Quanto a esses processos, a Elza Keiko, em Otomen 1, comentou as particularidades da empresa, vale a pena dar uma lida.

Ao final de tudo ainda fica faltando as revisões finais (Quality Check), a produção da capa e a organização do material preparando-o para a gráfica.

No Brasil cada editora prepara a capa de uma forma. A JBC, por exemplo, adora utilizar as capas americanas adaptadas. A Conrad é conhecida por fazer as próprias capas, apesar de também ter várias capas que são só adaptações das japonesas. A Panini utiliza as japonesas e adapta, apesar de ter um ou outro mangá onde são obrigados a inventar bastante e bem constantemente trocam as cores (por causa de certos padrões de impressão) e detalhes das capas originais.

Todos esses processos são sempre gerenciados por um Editor Chefe ou Editor Sênior, que é o responsável pela equipe. A produção da capa, de algumas revisões e da edição propriamente dita são feitas pelos Editores. O fechamento do material, revisões e retoques finais também podem ser feitos por Assistentes Editoriais. E o processo de “letras” é feito por um Letrista.

Tendo concluído tudo e passado por diversas revisões, o material é encaminhado para uma gráfica, geralmente contratada, que é encarregada da impressão e encadernamento dos volumes. Após esse processo as obras são repassadas para uma distribuidora, também contratada, que é encarregada da distribuição dos mangás para lojas, livrarias e bancas no Brasil.
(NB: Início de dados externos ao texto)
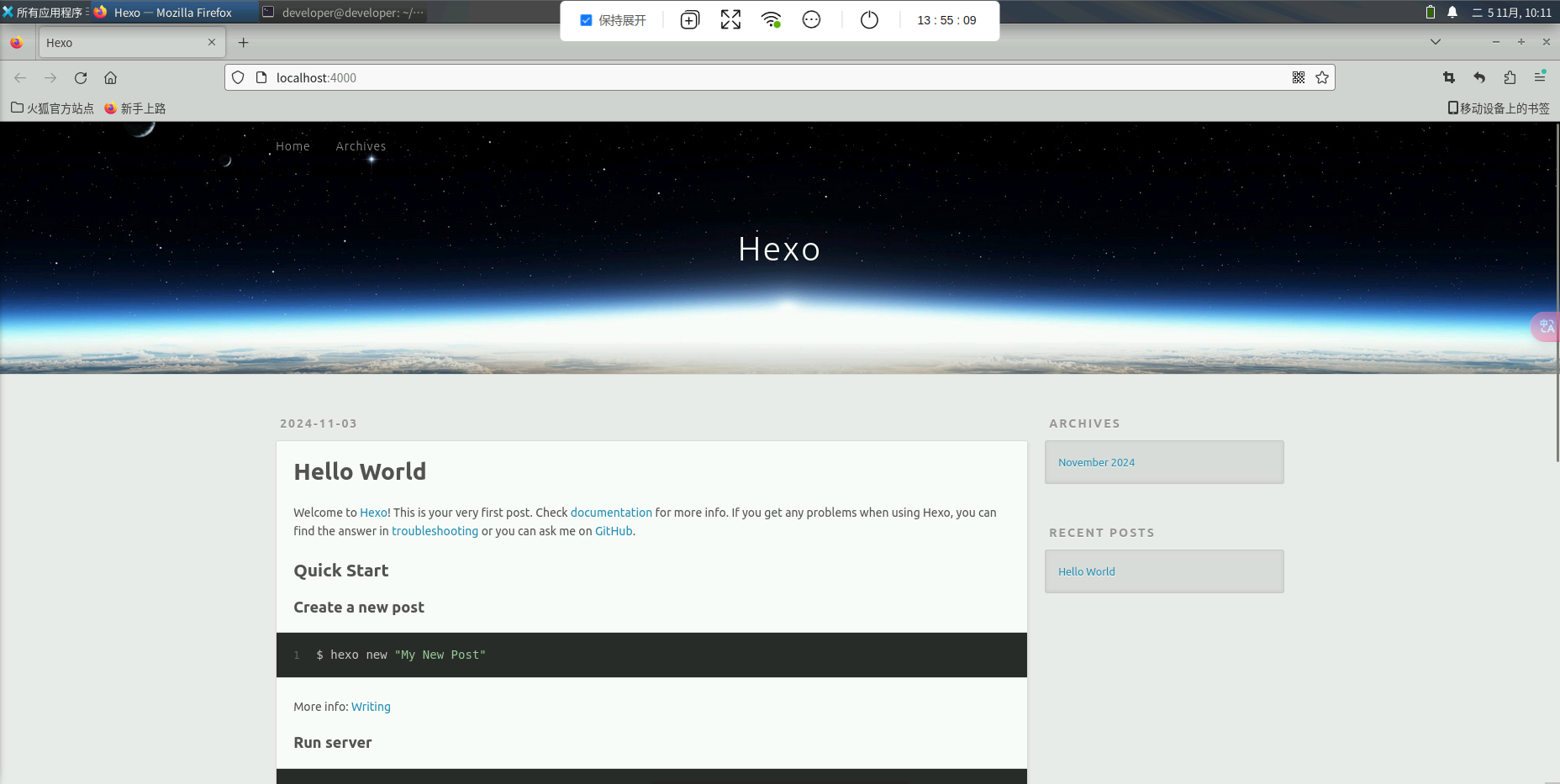The height and width of the screenshot is (784, 1560).
Task: Bookmark this page with the star icon
Action: click(1322, 78)

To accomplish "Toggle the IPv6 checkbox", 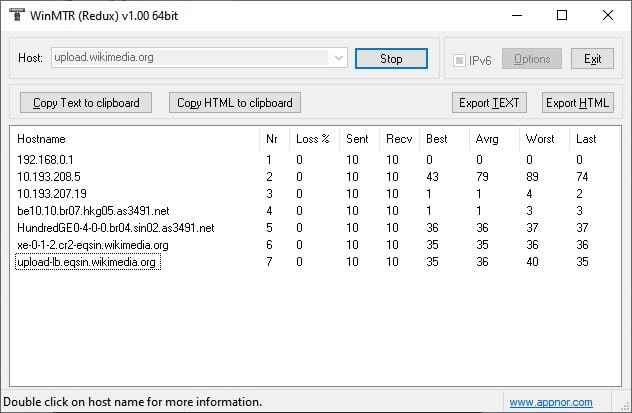I will [460, 60].
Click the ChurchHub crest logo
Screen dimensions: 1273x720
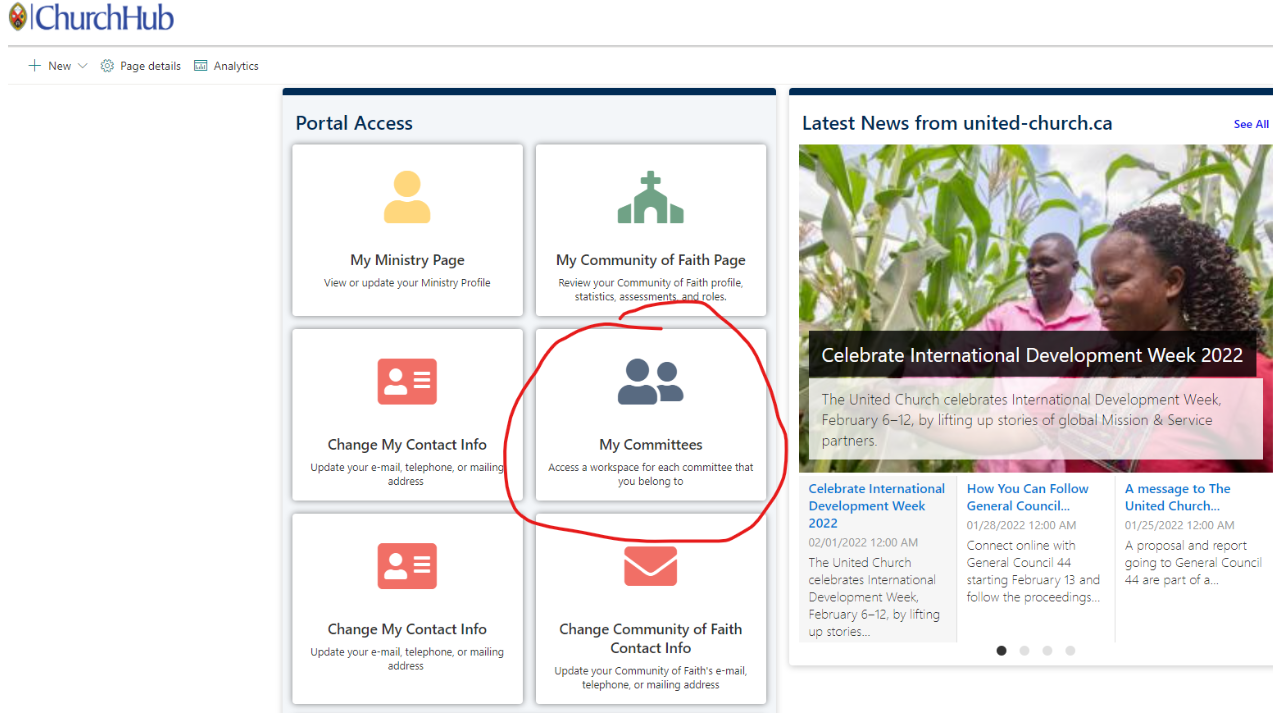[18, 17]
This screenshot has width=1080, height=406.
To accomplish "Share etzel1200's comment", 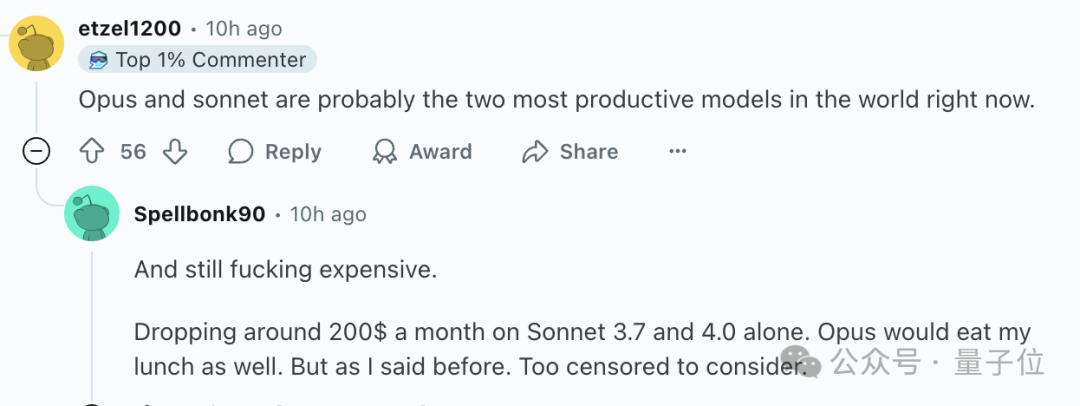I will point(570,151).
Essa distribuição pode ser setorizada ou unificada. Na unificada os volumes são encaminhados para todo o Brasil ao mesmo tempo. Na setorizada a empresa divide o país em setores, no caso é comum ser dividido em setor 1: São Paulo e Rio de Janeiro e  setor 2: o resto do país. Primeiro os mangás são enviados ao setor 1, passado um pouco mais de um mês (as vezes bem mais) são recolhidos, organizados e repassados para o setor 2. Além da óbvia defasagem de tempo entre a entrega para os dois setores, não muito raramente os mangás do setor 2 vem com erro, sem plastificação ou acontece de pular um número. É muito comum que muitos mangás não cheguem às cidades do Centro-oeste e Norte. Algumas empresas menores só distribuem nas duas grandes metrópoles e o único jeito de se adquirir os títulos é via lojas virtuais.

Bom, em termos gerais é isso. De cabo a rabo. Agradeço a ajuda da Maya e do Cloud com a pesquisa e as informações (dadas diretamente ou indiretamente) pela Elza Keiko (Panini), Jr Mendes (NewPop) e Marcelo Del Greco (JBC).